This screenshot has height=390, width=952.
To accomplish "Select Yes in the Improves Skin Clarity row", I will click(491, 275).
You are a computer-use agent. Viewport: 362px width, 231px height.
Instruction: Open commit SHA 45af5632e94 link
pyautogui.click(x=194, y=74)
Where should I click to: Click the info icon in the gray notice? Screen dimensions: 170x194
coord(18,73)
___
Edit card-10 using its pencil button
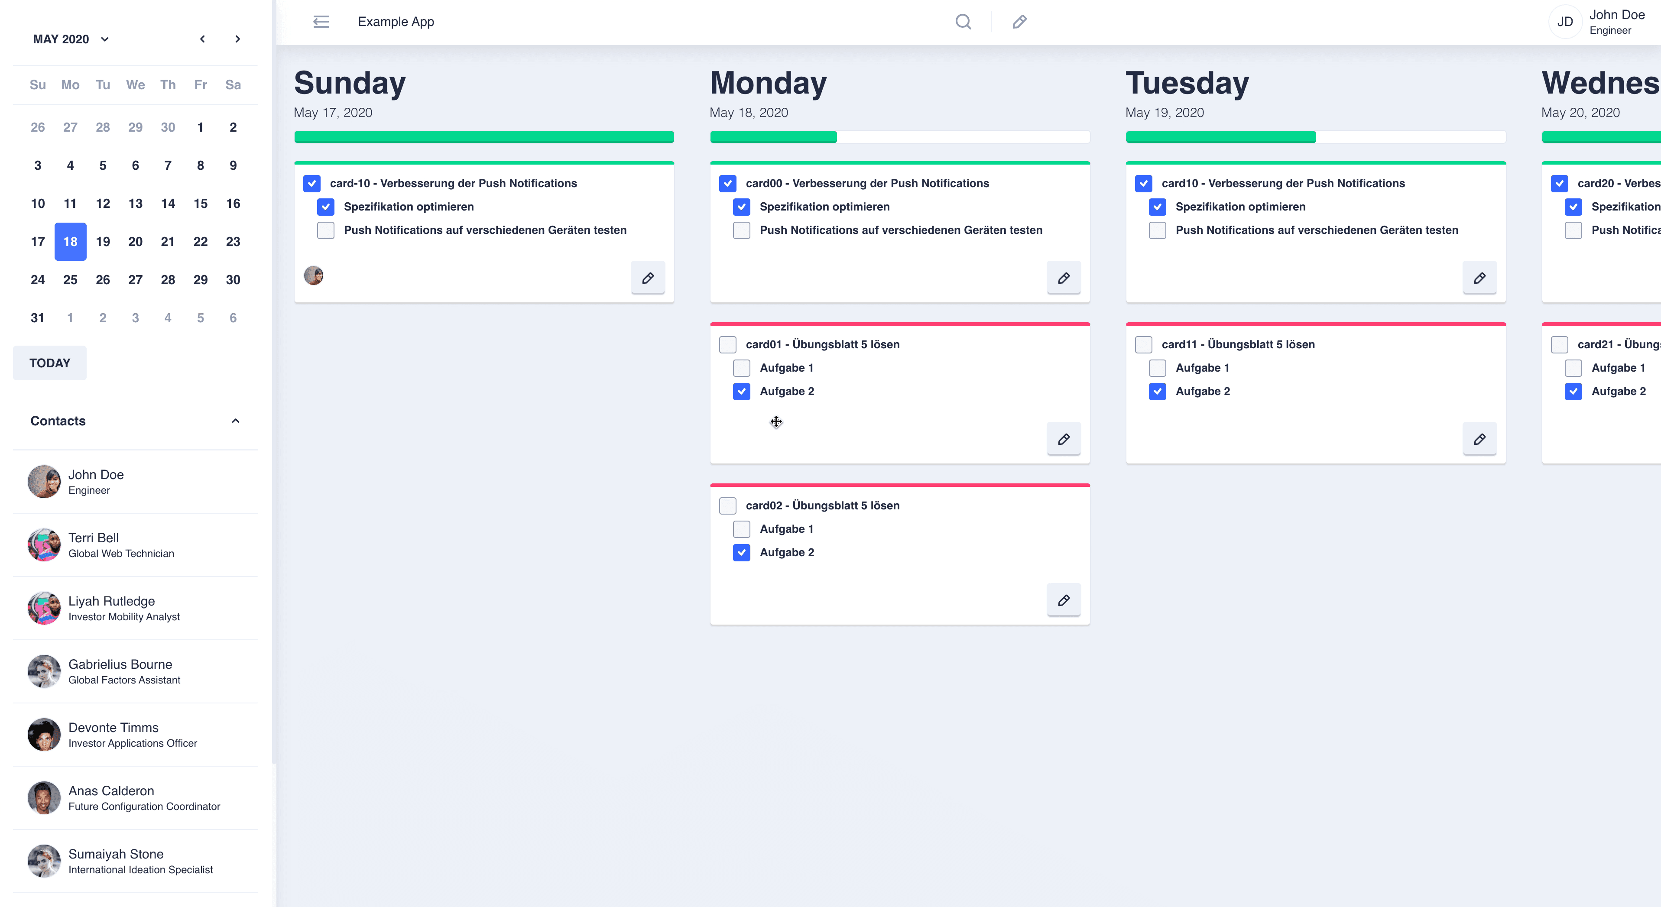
___
HOW TO COMPLETE THIS TASK:
Return all lines in the entries above that carry the word "height".

WRITTEN ANSWER:
This screenshot has height=390, width=952.
You are a computer-use agent. Viewport: 362px width, 231px height.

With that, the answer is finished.